Quella torinese dell’autunno 2016 è la prima manifestazione italiana, ma si inserisce in un contesto internazionale che nello stesso periodo vede sorgere, in molte capitali europee e non, la mobilitazione di un popolo con lo zaino cubico in spalla e il caschetto in tinta abbinata. Già il 4 ottobre 2016 ne parla il giornalista Andrea Paracchini su LifeGate, testata online che si occupa di sostenibilità, riferendosi alle vicende di Parigi. «I fattorini in bici sono il simbolo di una nuova logistica urbana sostenibile – scrive nel sommario. Eppure, le loro condizioni di lavoro ricordano molto il passato».
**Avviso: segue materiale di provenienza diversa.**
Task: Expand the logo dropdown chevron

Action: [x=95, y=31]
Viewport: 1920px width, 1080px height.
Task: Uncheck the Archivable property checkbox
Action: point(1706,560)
A rileggerlo oggi, appare come un’ineccepibile intuizione. Solo cinque giorni dopo, infatti, arriva nel nostro Paese l’azione messa in campo nel capoluogo piemontese, e trova subito un discreto spazio sui media. La vicenda viene trattata più che altro come una curiosità, un’occasione per affrontare il tema del lavoro – almeno per un giorno senza necessariamente dover raccontare le cronache di una fabbrica. La miccia che fa scattare la protesta dei fattorini torinesi è una scelta comunicata pochi giorni prima da Foodora: abolire il salario orario da 5 euro, già di per sé basso e per nulla legato a contratti collettivi, e introdurre il sistema dei pagamenti a consegna. Una tariffa da 2,70 euro per ogni ordine portato a casa del cliente. Il cottimo – considerato un retaggio del passato dopo decenni di lotte operaie – ritorna così di prepotenza. A farlo rinascere è un’azienda che si dichiara una start up innovativa, pronta a rivoluzionare – insieme a un oligopolio di imprese simili – l’intero settore del food delivery. Questa involuzione di diritti colpisce una categoria fatta soprattutto da giovani, che però non può più essere considerata quella di un tempo, quella che trasporta pizze solo per arrotondare e pagarsi gli studi o le vacanze. Tra loro, ormai, c’è anche chi svolge quello come lavoro principale. In un primo momento, la stampa associa l’episodio alla cosiddetta «sharing economy», cioè l’economia della condivisione.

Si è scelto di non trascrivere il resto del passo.